Und gewiß / es wird fast kein Stück seyn / das zur Größe eines Printzen dienen kan / darinnen dieser Fürst nicht ein Merckmahl seiner Größe abgelegt. Seine Thaten weisen es aus, und ich solte hier billig den Anfang ihrer Erzehlung machen / wenn ich das Ende derselben absehen könte: ich solte von der zartesten Kindheit biß in die höheste Stuffe des menschlichen Alters zeigen / daß die Natur an Hertzog Anthon Ulrichen denen letztern Zeiten ein Wunder ihrer Vollkommenbeiten aufstellen wollen / wenn ich nicht merckte / daß ich ein Werck auf mir nähme / das meinen Kräfften zu schwer ist. Es sind hier keine bessere Redner / als die Thaten selbst / und keine grössere Zeugen / als so viele Länder / welche entweder lüstern wurden / unter der Regierung eines solchen Herren zu stehen, oder sich glücklich schätzten / wenn ihre Regenten dem unsrigen in einigen Stücken gleich waren. Es ist mir auch jetzo ohnmöglich / so vieles auf einmal zu begreiffen / da mein Geist mit der letztern That unsers Fürsten allein beschäfftiget ist, und so viel zu bewundern findet / daß er die erstaunten Gedancken nicht auf die verflossene Zeiten richten kan.
Die unterthänigste Liebe zu meinem ehemahls Gnädigsten Herren reisset mich zu der Erwegung seines Abschiedes: denn sie kan die Stelle nicht verlassen / so ihr am schmertzhafftesten ist. Sie zittert / wenn nur die Gedancken dem Glantze der letztern Zeiten etwas nahe kommen / und sie befürchtet / das zu berühren / was so viele Thränen gekostet. Sie siehet das hohe Alter ihres erblaßten Fürsten / als einen schönen Abend an / bey dem die Sonne grösser / als sonst / schöner als am hellen Mittage aussiehet / aber sie hat nicht solche Krafft / sie eilet zum Untergange.
Wir erschrecken nicht eher / als wenn wir hören / daß ein Großer Fürst gestorben und die Cedern eines Libanons gefallen.

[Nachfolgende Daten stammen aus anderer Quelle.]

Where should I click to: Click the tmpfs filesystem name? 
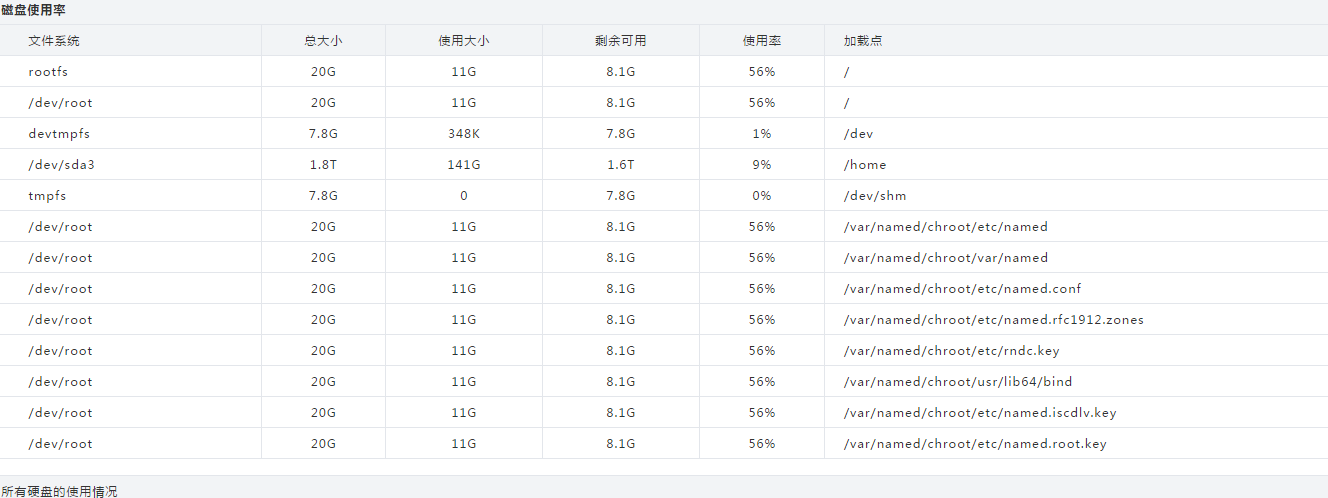pos(47,196)
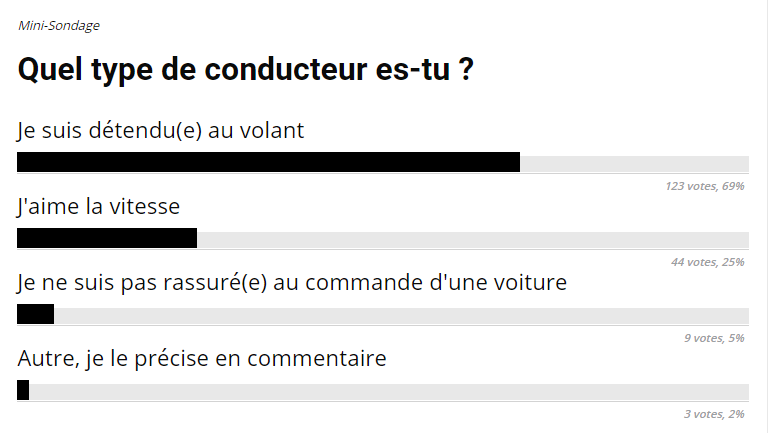Click the poll title 'Quel type de conducteur es-tu ?'
Image resolution: width=768 pixels, height=433 pixels.
coord(246,71)
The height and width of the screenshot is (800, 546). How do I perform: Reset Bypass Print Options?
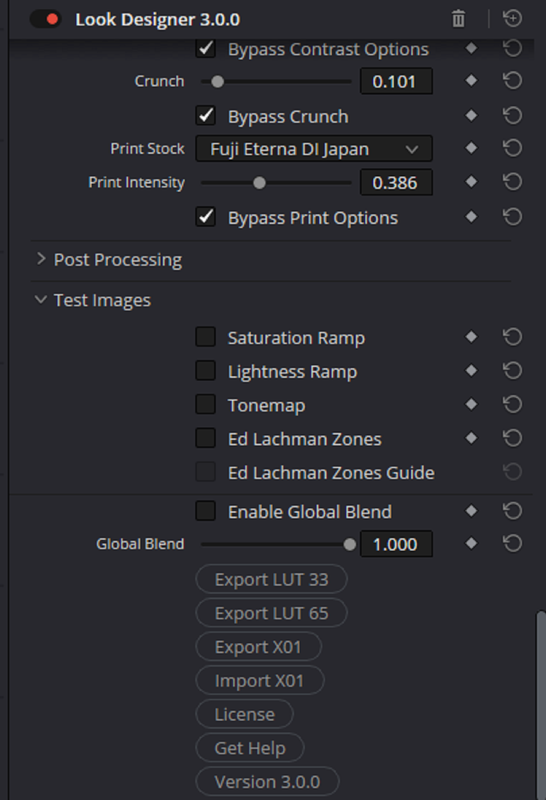[x=512, y=217]
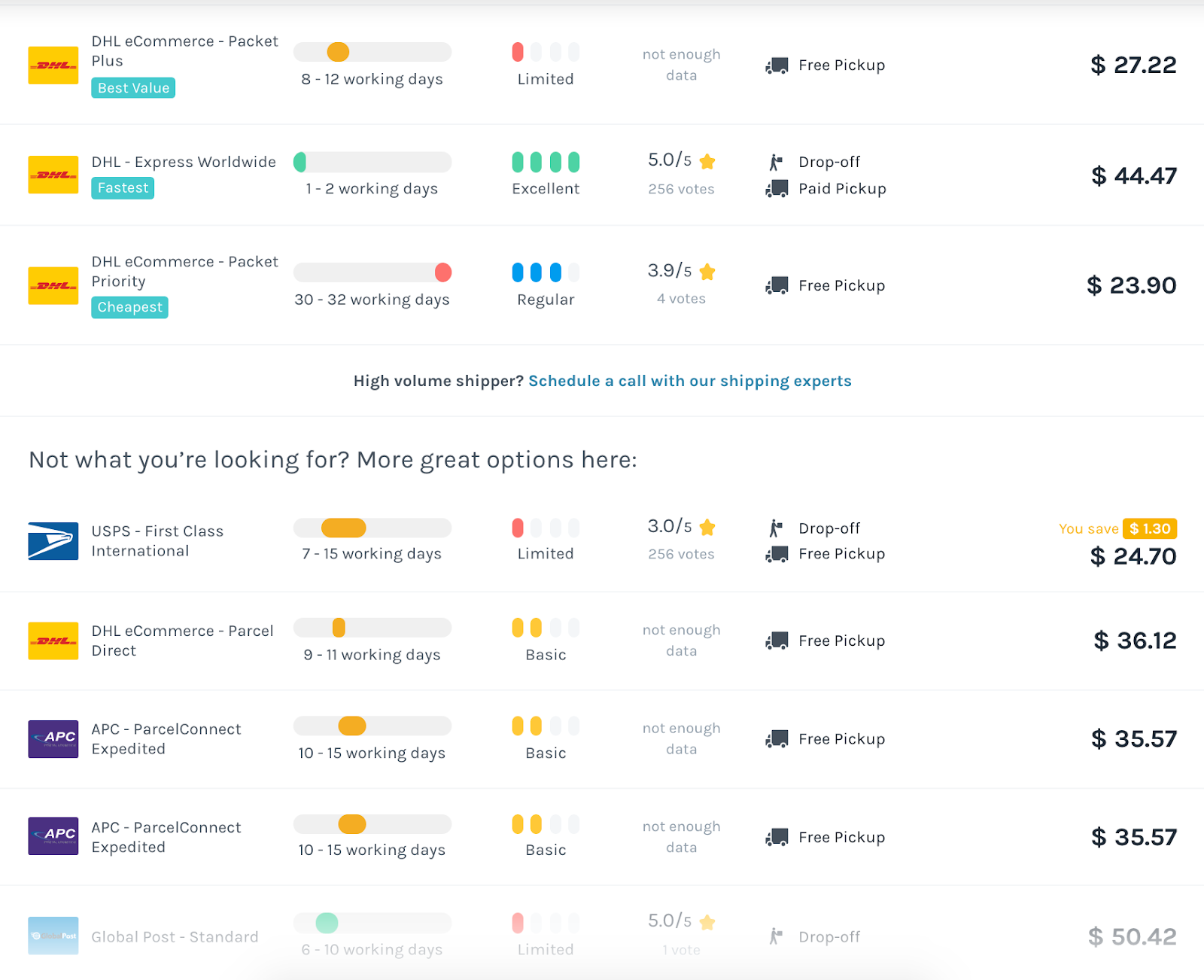
Task: Click the 256 votes under the 5.0/5 rating
Action: [681, 189]
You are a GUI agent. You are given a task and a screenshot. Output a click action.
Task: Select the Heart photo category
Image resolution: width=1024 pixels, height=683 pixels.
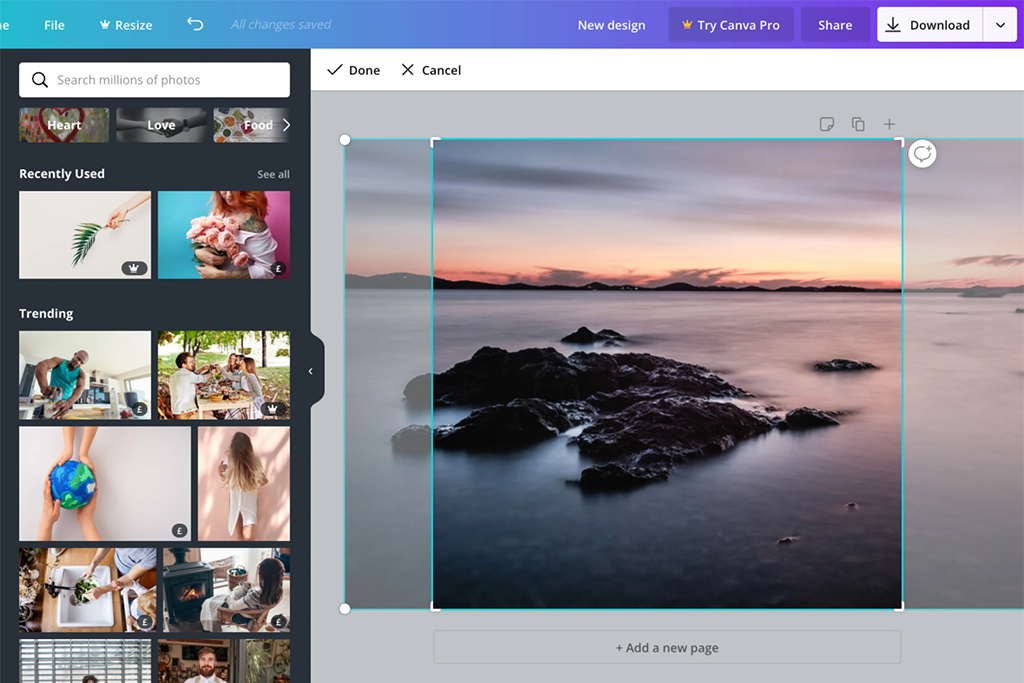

Wir fangen alsdenn erst an die unumschrenckte Gewalt des Todes zu betrachten / wenn sie deren nicht verschonet / die der Himmel uns als Götter zu halten befohlen. Bey Gemeinen Sterblichen deucht es uns kein wunder / wenn sie fort müssen / und da gedencken wir kaum daran / daß die Reihe an uns kommen werde / weil wir sie in dergleichen Personen schon so offt vorbey gehen sehen. Allein ein solcher tödtlicher Blitz / der in die Fürstlichen Palläste schlägt / trifft auch unser Hertz / und es scheinet uns alsdenn jede Sache zu einem Propheten zu werden / und ein Wort zuzuruffen / welches die über die Sterne erhobene Königin in Preußen zu denen Thränen der Umstehenden sagte: Es ist Zeit zu sterben! Wir werden alsdenn wehmühtig / unsere Schmertzen treten ins Gesicht / und preßen uns wegen unsers Abscheues über das befürchtete Verhängniß Thränen aus / die über der Leiche eines andern zu fließen scheinen / da sie doch nur aus Mitleyden gegen uns vergossen werden.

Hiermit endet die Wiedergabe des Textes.